Responding to Christ’s unfailing, immeasurable love

The ruins of Saint Catherine’s Church ... the original parish church in Kenure (Photograph: Patrick Comerford)

Patrick Comerford

Sunday 15 May 2011, The Fourth Sunday of Easter:

Acts 2: 42-47; Psalm 23; I Peter 2: 19-25; John 10: 1-10.

9.30: Kenure Church, Rush, Co Dublin, Holy Communion.

May I speak to you in the name of God, + Father, Son and Holy Spirit

I once saw a T-shirt with the slogan: “Three good reasons to be a teacher: June, July, August.”

However, it seems June, July and August are going to be busy months for those of us teaching at the Church of Ireland Theological Institute. There are student appraisals, courts of examiners, new courses and modules to prepare, timetables to agree on.

And then there is a series of ordinations of students as deacons and priests in the Church of God from this month right through to September.

The students who are being ordained in the coming weeks have worked on a variety of major projects with immediate relevance and sowing a deep pastoral sensitivity to the needs of the church, the needs of parishioners, and the needs of the world.

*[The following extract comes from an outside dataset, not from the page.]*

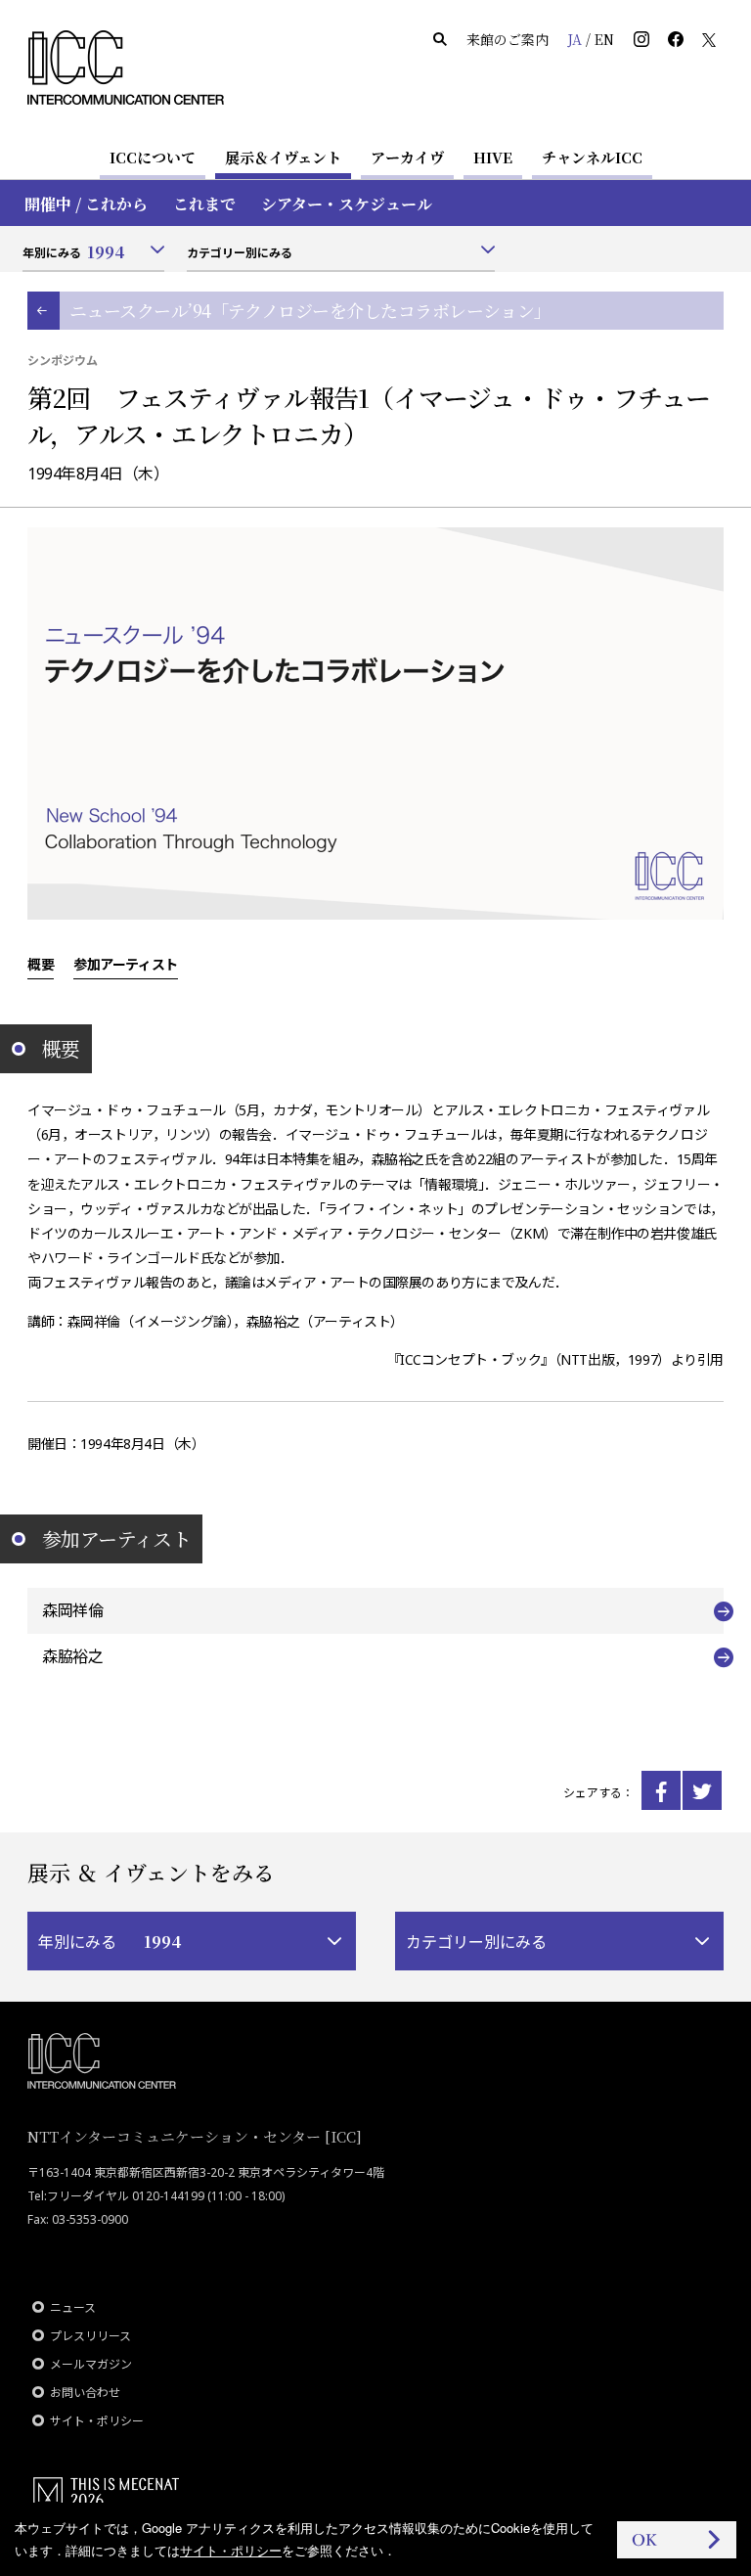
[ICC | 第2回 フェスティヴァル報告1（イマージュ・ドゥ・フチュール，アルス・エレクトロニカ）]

They are an outstanding group of students, and they will be a blessing to the parishes they work in. And I imagine as they sit in church this morning, all our ordinands will warm to our Gospel reading, as they think about Christ showing us the model of pastoral care as the Good Shepherd.

The image of the Good Shepherd is one of the most popular images in stained-glass windows in our churches, surpassed in popularity only by the Crucifixion or the Last Supper.

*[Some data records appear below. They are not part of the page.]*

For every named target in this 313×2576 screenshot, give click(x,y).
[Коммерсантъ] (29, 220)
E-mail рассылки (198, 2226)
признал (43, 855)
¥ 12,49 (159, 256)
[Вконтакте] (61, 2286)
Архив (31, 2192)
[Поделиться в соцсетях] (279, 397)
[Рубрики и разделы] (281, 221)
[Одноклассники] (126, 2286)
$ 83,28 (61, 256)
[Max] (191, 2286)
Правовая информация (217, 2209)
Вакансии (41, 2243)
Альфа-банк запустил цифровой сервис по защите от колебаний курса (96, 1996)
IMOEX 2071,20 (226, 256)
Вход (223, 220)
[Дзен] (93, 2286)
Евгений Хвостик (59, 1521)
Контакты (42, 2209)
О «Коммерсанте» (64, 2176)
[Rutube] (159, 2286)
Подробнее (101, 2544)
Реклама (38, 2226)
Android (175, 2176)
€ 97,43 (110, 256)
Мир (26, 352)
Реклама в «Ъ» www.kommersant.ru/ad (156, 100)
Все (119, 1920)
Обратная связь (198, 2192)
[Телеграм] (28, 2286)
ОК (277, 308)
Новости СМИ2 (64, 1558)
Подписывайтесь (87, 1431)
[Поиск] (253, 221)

But sometimes I have problems with our cosy, comfortable image of the Good Shepherd. Christ is so often portrayed in clean, spick-and-span, neatly tailored, nicely dry-cleaned, red and white robes, complete with a golden clasp to hold all those robes together.

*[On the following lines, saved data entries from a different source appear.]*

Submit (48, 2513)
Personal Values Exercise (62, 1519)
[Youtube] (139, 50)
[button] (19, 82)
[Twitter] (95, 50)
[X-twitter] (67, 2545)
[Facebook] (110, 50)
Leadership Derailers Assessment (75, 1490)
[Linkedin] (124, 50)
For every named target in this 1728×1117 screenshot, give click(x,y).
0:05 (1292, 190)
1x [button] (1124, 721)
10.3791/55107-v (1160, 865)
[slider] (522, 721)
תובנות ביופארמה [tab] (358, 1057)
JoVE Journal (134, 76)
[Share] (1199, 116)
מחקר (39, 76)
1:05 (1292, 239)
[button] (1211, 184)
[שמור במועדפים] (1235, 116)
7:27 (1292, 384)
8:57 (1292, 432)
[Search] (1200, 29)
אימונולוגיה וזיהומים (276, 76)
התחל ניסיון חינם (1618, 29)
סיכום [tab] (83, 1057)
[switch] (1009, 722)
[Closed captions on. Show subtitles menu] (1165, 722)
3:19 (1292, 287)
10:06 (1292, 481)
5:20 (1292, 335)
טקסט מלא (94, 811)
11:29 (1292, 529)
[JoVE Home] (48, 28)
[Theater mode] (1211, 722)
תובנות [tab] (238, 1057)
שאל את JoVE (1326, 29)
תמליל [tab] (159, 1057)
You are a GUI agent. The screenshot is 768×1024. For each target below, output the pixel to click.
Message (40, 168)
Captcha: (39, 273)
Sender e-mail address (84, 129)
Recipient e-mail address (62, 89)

And the lost sheep is a huggable, lovable, white fluffy Little Lamb, a little pet, no different from the Little Lamb that Mary had and that followed her to school.

But shepherds and sheep, in real life, are not like that. I recall once, on Achill Island, hearing about a shepherd who went down a rock-face looking for a lost sheep, and who lost his life. Local people were shocked – lambs then did not fetch a price that made them worth losing your life for.

The sheep survived. But in the process it had been torn by brambles, had lost a lot of its wool, was bleeding and messy. Any shepherd going down after lost sheep gets torn by brambles, covered in sheep droppings, slips on rocks, risks his life. And all for what?

Christ is the Good Shepherd who goes out of his way for the outside, who risks his life to seek and find the wayward, the vulnerable, those who are easily led and easily led astray, those who are regarded by others as having little value.

Most of us – removed from farm life by two or generations – have little idea of what it is to be a shepherd, to look after sheep, to keep them in a sheepfold, how sheep follow the voice of their shepherds, but how easy it is to lead them astray.

The good news of the incarnation first came, not kings in their palaces or to the Roman governor, but to shepherds.

Yet they were among the poor, the exploited and the marginalised of their day. They stayed on the hostile hills as they herded their sheep. They faced all the dangers and difficulties the sheep faced, and were just as vulnerable. They shared the heat of the day, and they slept with their flocks at night, sharing the dangers of cold weather and threats of preying wolves.

In our Gospel reading and the verses that follow Christ compares himself to the Good Shepherd. In those verses that follow (verses 11-18) – but that we are not reading this morning – he says he is the Good Shepherd who seeks out the lost sheep, in the face of great risks from wolves and from the terrain.

Christ, against all the prevailing wisdom, identifies with those who are lost, those who are on the margins, who are smelly and dirty, injured and broken, regarded by everyone else as worthless, as simply not worth the bother.

God sees us – all of us – in our human condition, with all our collective and individual faults and failings, and in Christ totally identifies with us.

And how should we respond to that?

A beautiful example of the response to Christ’s unfailing, immeasurable love for us is provided by the early Church, in the way the Apostolic Church is described in our first reading (Acts 2: 42-47), their openness and warm welcome to the newcomers, their devotion to the teaching of the apostles, to fellowship, to breaking bread together and to prayers.

They were generous, sharing and filled with joy beyond their measure. They were filled with glad and generous hearts. And, because of that, they added to their numbers day-by-day.

And for me, that’s the best model for ministry of the deacons and priests who are being ordained this summer, and for the life of the church at parish level, yes, even for parishes such as this.

May we keep this in mind as we too break bread this morning, and in the Eucharist enter into communion with Christ, who is the Good Shepherd, and with one another and with the whole church, which is his true flock.

And so, may all our thoughts, words and deeds be to the praise, honour and glory of God, + Father, Son and Holy Spirit.

Canon Patrick Comerford is Director of Spiritual Formation, the Church of Ireland Theological Institute. This sermon was preached at the Eucharist in Kenure Church, Rush, Co Dublin, on Sunday 15 May 2011.